START DATA PROVIDED

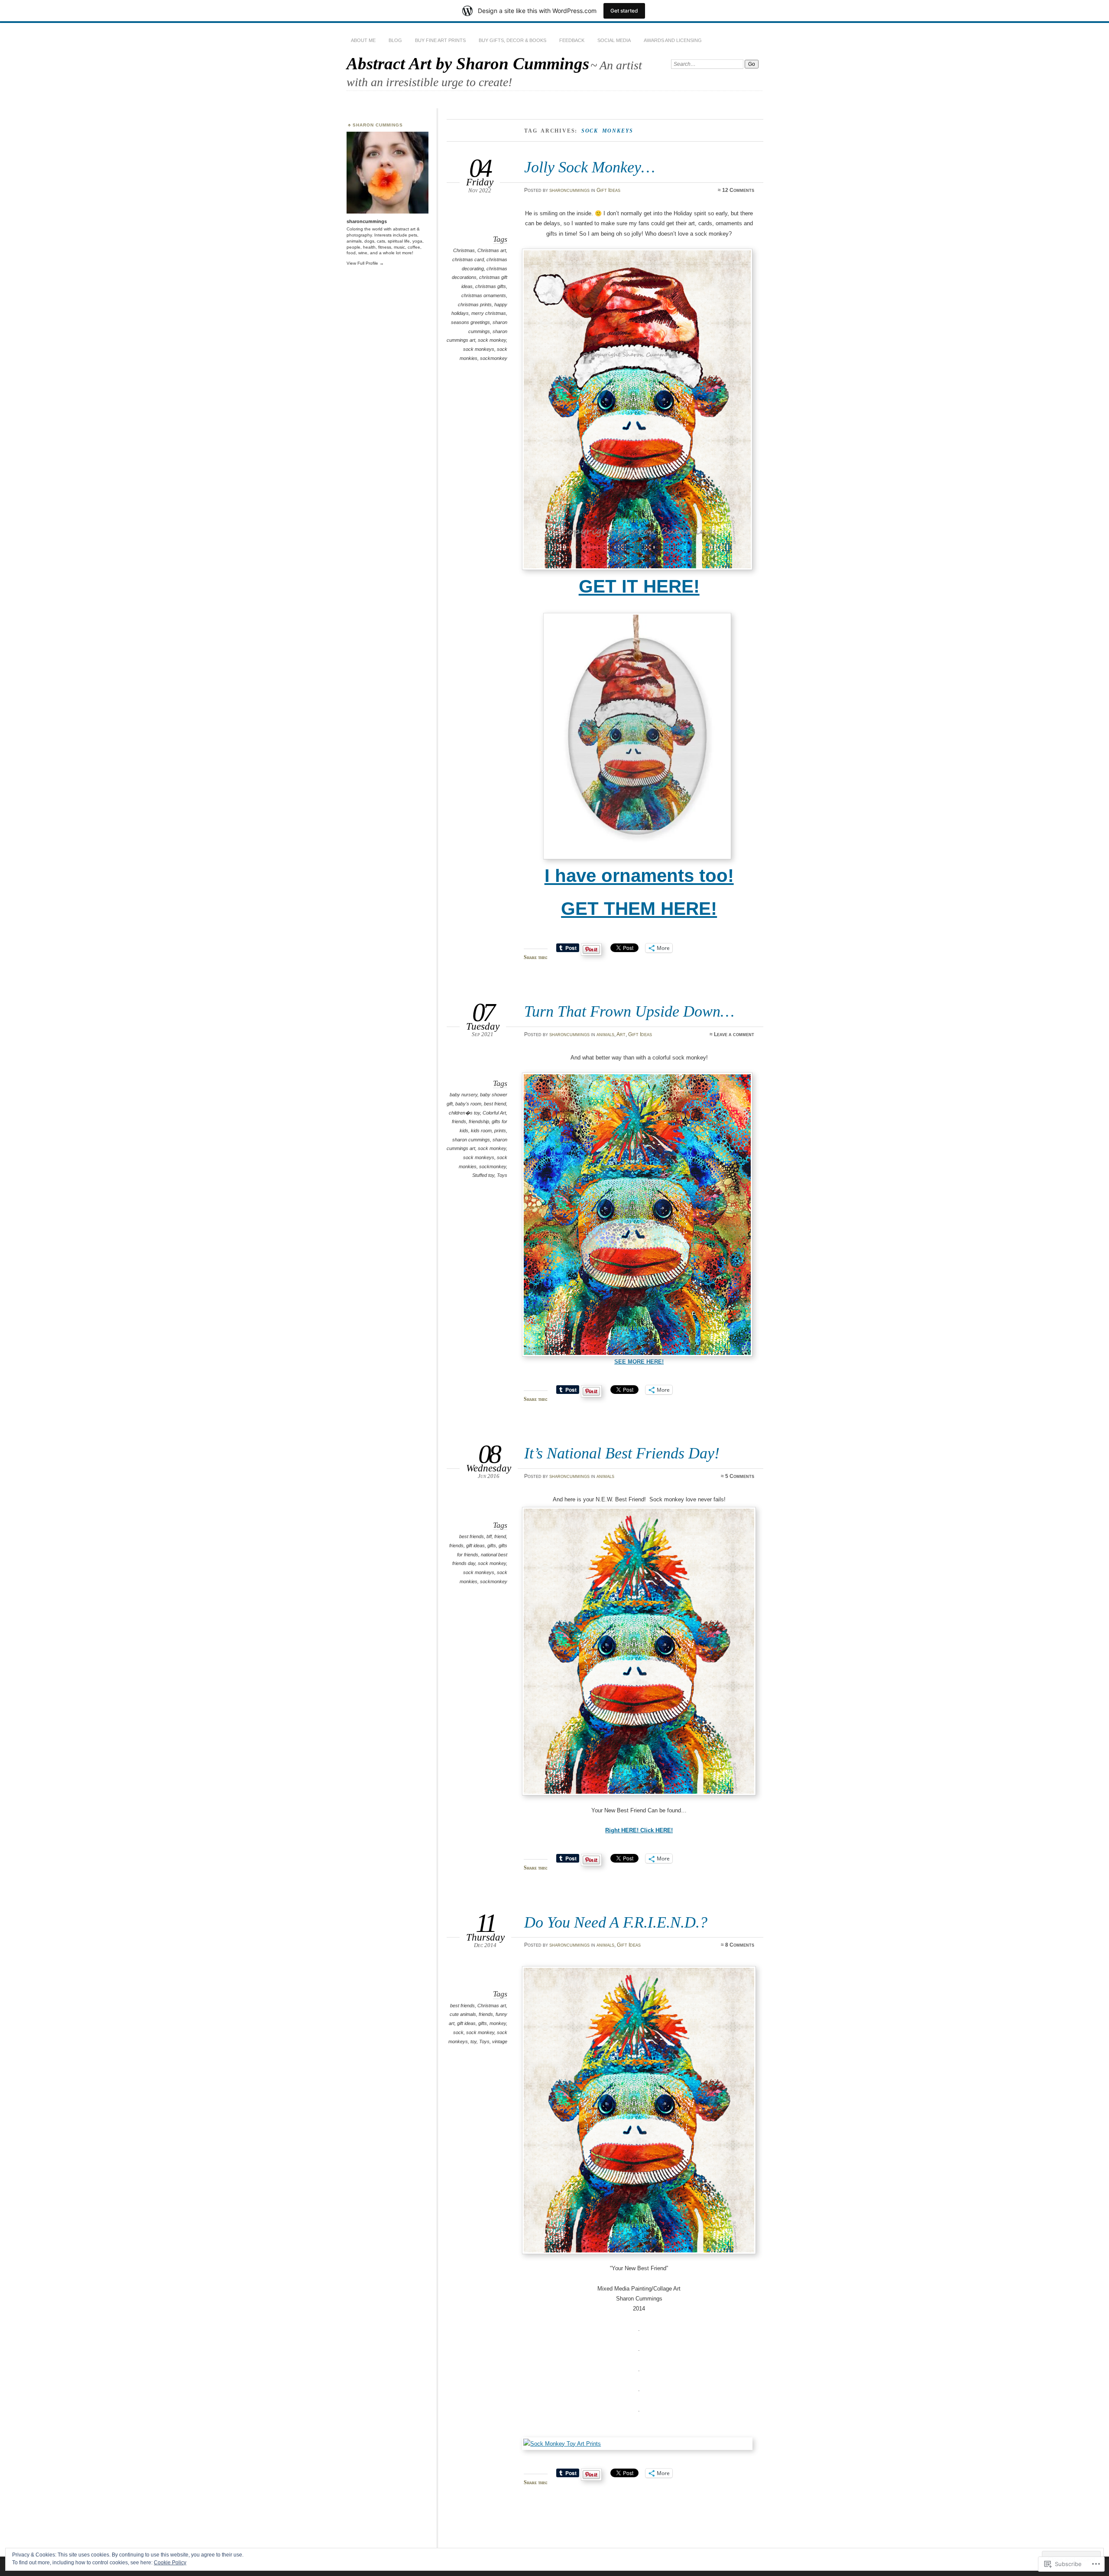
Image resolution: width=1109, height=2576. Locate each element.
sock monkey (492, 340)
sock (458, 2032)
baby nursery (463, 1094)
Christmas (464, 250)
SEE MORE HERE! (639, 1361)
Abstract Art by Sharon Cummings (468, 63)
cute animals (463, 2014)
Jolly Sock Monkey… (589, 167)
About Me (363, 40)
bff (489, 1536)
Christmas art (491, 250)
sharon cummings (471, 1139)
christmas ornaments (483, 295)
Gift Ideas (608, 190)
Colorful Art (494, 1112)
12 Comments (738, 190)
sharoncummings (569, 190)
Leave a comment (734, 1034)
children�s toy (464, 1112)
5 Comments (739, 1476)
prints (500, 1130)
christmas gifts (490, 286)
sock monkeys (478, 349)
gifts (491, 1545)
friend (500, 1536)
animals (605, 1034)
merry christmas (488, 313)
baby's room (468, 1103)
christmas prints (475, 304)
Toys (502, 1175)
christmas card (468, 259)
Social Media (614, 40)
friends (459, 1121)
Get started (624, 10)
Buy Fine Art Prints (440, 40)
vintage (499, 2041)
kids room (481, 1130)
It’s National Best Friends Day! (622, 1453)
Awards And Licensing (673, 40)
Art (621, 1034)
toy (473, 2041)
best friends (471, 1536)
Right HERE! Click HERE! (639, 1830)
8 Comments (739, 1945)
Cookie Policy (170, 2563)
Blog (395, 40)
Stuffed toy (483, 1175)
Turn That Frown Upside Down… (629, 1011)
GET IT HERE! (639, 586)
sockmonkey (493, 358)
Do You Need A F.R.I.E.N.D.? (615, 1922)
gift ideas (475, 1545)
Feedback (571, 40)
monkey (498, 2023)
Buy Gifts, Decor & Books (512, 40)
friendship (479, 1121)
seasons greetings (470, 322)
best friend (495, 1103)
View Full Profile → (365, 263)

END DATA PROVIDED

What is wanted is an exact repetition of the lines from the one with "Turn That Frown Upside Down… (629, 1011)" through the last line of the material above, both ends included.

Turn That Frown Upside Down… (629, 1011)
GET IT HERE! (639, 586)
sockmonkey (493, 358)
Do You Need A F.R.I.E.N.D.? (615, 1922)
gift ideas (475, 1545)
Feedback (571, 40)
monkey (498, 2023)
Buy Gifts, Decor & Books (512, 40)
friendship (479, 1121)
seasons greetings (470, 322)
best friend (495, 1103)
View Full Profile → (365, 263)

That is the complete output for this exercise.